When I came upon a vast array of eccentric metal figures lining highway 400 to the west of the small town of Mullinville, it was obvious that this was a notable creation, but it wasn't until I stopped in Greensburg, eight miles down the road did I learn it had been designated one of the twenty-four "Artistic Wonders of Kansas". No one I talked to in Mullinvale expressed any enthusiasm for it, rather just shaking their heads more in scorn than in pride over this "Wonder."
No one cared to give its creator, M. T. Liggett, a word of praise. One woman described him as having "a screw loose." Another called him an ornery old man who always hassled her when he came into her business. The proprietor of the town's service station said he had asked him to provide pamphlets describing his work, as people were always asking about it. He didn't care to, as he said they'd just blow away.
But when I asked the woman looking after the visitor center in Greensburg down the road, she hauled out a book listing all the wonders of Kansas and opened it to the page devoted to Liggett. Greensburg was at the forefront of the book, as its "Big Well," the world's largest hand-dug well, had been designated as one of the top Eight Wonders of the state. It was 109 feet deep and 32 feet wide and had been dug in 1887 to provide water for the railroad. It had also served as the town's source of water until 1932. The new visitor center had been built over it and one could walk down in to it.
The book broke the wonders into nine categories of twenty-four each with eight top wonders and then sixteen honorable mentions.

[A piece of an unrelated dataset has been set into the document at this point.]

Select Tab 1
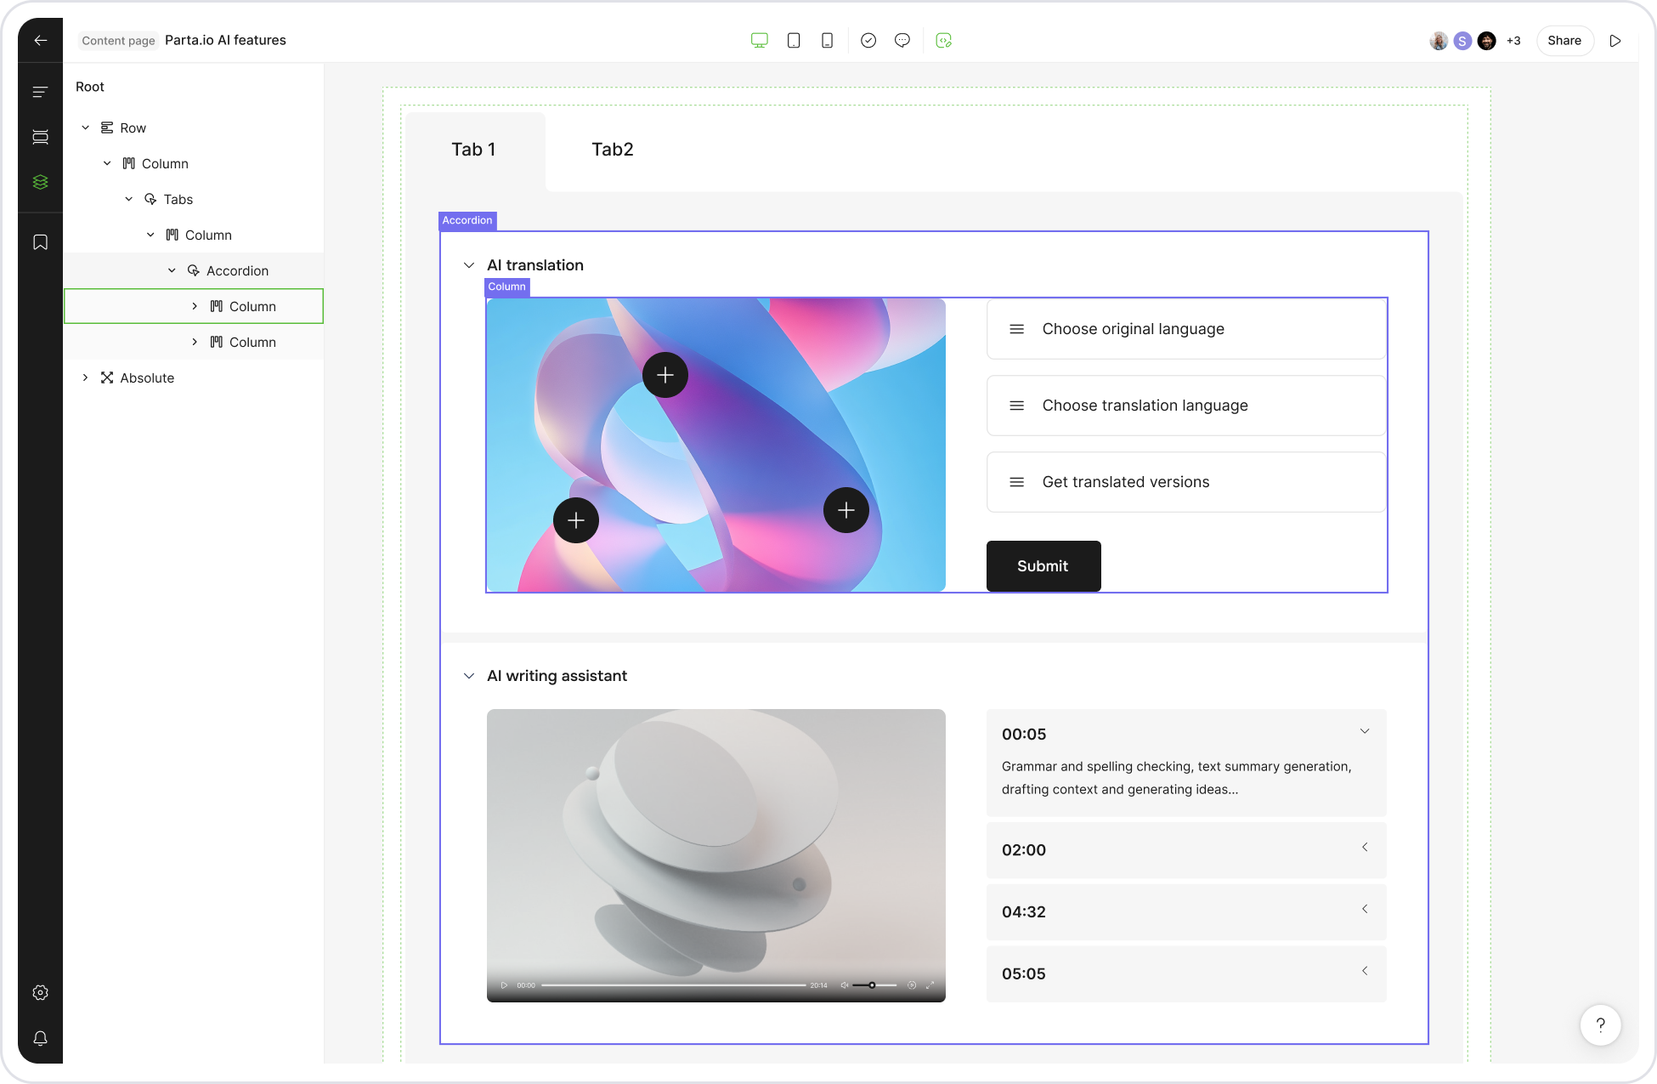The height and width of the screenshot is (1084, 1657). pyautogui.click(x=473, y=150)
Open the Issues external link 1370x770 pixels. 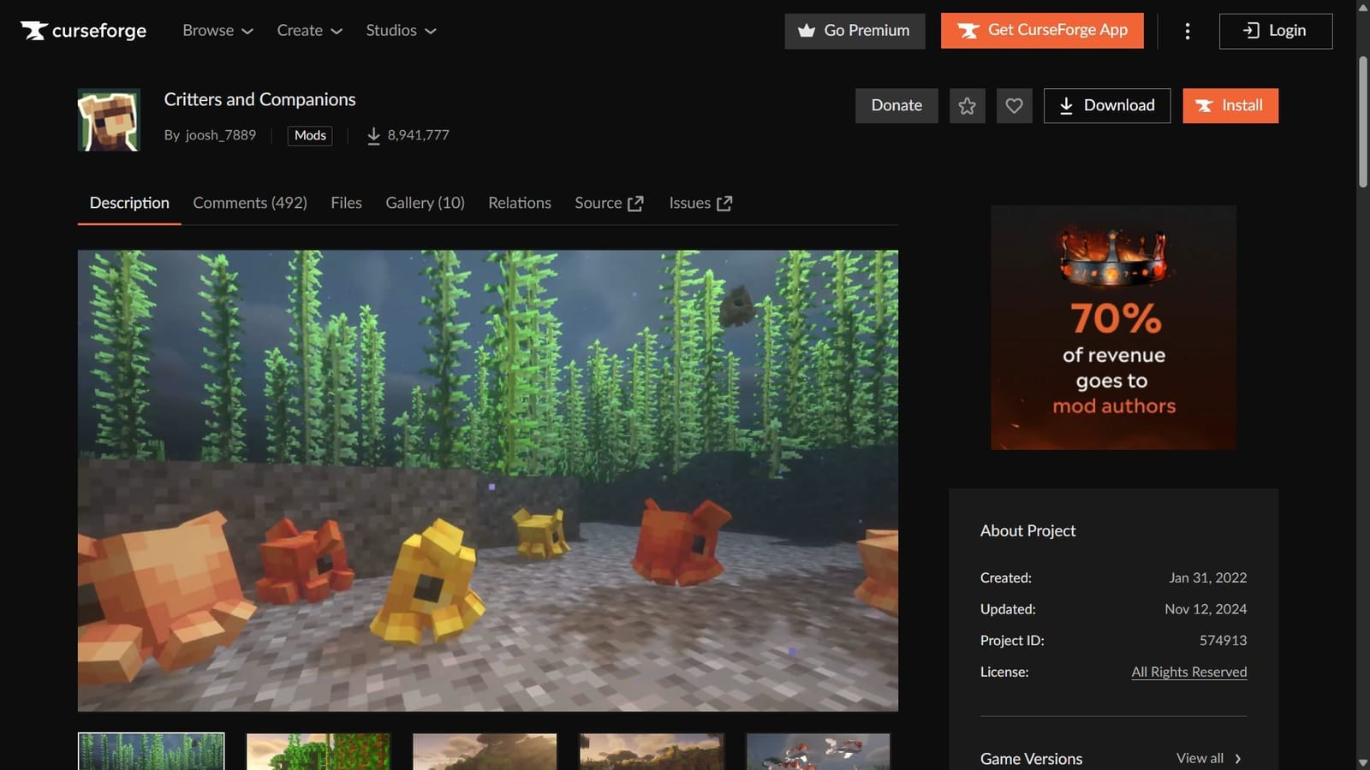click(700, 203)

The categories were Overall, Architecture, Art, Commerce, Cuisine, Customs, Geography, History and People. Among the people were Amelia Earhart, George Washington Carter, James Naismath and Buster Keaton. The visitor center also had a map of the locations of the 216 Wonders with clusters in Wichita, Kansas City and Topeka. All of a sudden I have much more than Carnegie Libraries to search out. It was a big surprise though that not one of the fifty-two still standing Carnegies made the list, even though forty-two of them are on the Department of Interior's Registry of National Historic Places.
The last I'd seen in Dodge City, now an art museum, was a particularly exemplary building, highlighted by a dome and stained glass windows and a striking corner location on brick-lined streets. Behind it was a small garden with benches donated by the founder of the town's newspaper, The Daily Globe, whose offices were next door. It had to be the equal of various mansions and churches and hotels and court houses that had made the "Wonders" list. The Carnegies en masse warrant recognition as a general category, just as there is a category of Old-Fashioned Soda Fountains and another of Post Office Section Art scattered around the state. Hell, a Ball of Twine in Cawker City made the list as did a Shoe Tree in Wetmore and the Widest Main Street in the US in Plains.
Greensburg merited top billing on the list not only for its Well, but also for its recovery from one of the fiercest, most powerful tornadoes in history that struck the town in 2007 destroying 95 per cent of its homes and businesses and all four of its churches. Remarkably, only twelve people were killed, including a state trooper in his car. The seventy-year old lady at the visitor center lived through it. It struck just after dark and only lasted fifteen minutes, including a short lull when the eye of the tornado passed by. The roof of her house blew away as she huddled in a hallway with her cats. It was the only tornado she had ever experienced, as the last to hit Greensburg was in the 1920s.
The town has entirely been rebuilt with many solid brick buildings, most with an emphasis on green technology utilizing the incessant winds to provide energy and collecting rain water and making use of natural daylight. Its new hospital is the first LEED Platinum Certified Critical Access Hospital in the United States. The town was a contrast to many of the small towns I have passed through with most of the small businesses on their Main Street boarded up. As I loaded up on hotcakes in one small town, several ladies at a nearby table bemoaned that their town was dying. Its bowling alley had recently closed down and now there were rumors that the country club was going to close as well.